Multiple outlets sell T-shirts and stickers with her picture. On the screen-printed T-shirts she looks extravagant, like a fashion icon. But if you look closer, you can see the hurt that scars her eyes. In Toronto, on College Street, there is a bar. The bar’s name is Ciao Edie. College kids go there to drink, talk, and dream. They, too, want to be on T-shirts, extravagantly famous.

Madonna, the female impersonator, in her video “Deeper and Deeper,” presents herself as an Edie simulacrum.
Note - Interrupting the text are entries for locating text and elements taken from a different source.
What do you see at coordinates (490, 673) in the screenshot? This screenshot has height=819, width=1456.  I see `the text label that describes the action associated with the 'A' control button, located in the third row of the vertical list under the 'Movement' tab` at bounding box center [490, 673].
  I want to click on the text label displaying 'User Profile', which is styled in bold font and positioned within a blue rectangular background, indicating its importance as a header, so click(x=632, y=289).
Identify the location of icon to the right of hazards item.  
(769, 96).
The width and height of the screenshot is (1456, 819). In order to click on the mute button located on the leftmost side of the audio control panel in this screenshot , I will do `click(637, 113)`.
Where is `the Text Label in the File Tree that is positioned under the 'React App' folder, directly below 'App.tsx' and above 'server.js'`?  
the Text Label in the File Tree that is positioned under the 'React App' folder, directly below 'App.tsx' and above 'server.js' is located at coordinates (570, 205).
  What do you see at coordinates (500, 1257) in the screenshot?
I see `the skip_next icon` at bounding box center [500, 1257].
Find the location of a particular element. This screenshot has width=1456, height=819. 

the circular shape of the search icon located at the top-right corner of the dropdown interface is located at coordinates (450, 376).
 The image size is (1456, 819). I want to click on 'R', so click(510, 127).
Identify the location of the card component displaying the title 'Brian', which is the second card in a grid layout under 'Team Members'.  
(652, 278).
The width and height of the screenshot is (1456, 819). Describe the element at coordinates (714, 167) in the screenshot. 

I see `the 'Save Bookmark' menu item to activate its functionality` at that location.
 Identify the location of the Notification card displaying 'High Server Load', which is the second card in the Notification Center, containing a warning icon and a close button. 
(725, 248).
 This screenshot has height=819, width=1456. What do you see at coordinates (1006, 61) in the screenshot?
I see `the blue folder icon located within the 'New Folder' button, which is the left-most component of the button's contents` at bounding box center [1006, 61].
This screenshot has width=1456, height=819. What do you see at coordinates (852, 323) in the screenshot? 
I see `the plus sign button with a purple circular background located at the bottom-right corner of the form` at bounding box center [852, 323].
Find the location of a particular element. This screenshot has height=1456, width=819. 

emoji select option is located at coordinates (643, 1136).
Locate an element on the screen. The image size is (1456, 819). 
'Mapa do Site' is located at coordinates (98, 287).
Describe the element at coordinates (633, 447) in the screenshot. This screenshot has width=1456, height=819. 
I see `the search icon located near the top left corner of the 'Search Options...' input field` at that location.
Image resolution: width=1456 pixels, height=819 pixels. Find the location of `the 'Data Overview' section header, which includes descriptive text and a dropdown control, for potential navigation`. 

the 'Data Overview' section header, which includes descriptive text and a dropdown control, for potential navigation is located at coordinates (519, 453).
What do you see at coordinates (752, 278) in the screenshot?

Veronica Antico, the French vocalist, sang a pop ballad on her first album; the title of the song is “Edie S.” Similar to Madonna, the female impersonator Justin Moyer stars in a one-man show called Edie Sedgwick; in the show he dresses in drag. Think about it: a man, playing the part of a female, who is dressed like a male.

Cinema Verite, an album by the rock band Dramarama, displays Edie’s photo on the cover. In 1995, Kenn Kweder recorded his tribute to Edie. Across the ocean, Great Britain’s alternative rock band, The Long Blondes, allude to Edie in a song entitled “Lust In the Movies.” And supposedly, she was Bob Dylan’s muse on his songs “Just Like A Woman” and “Leopard-Skin Pill-Box Hat.”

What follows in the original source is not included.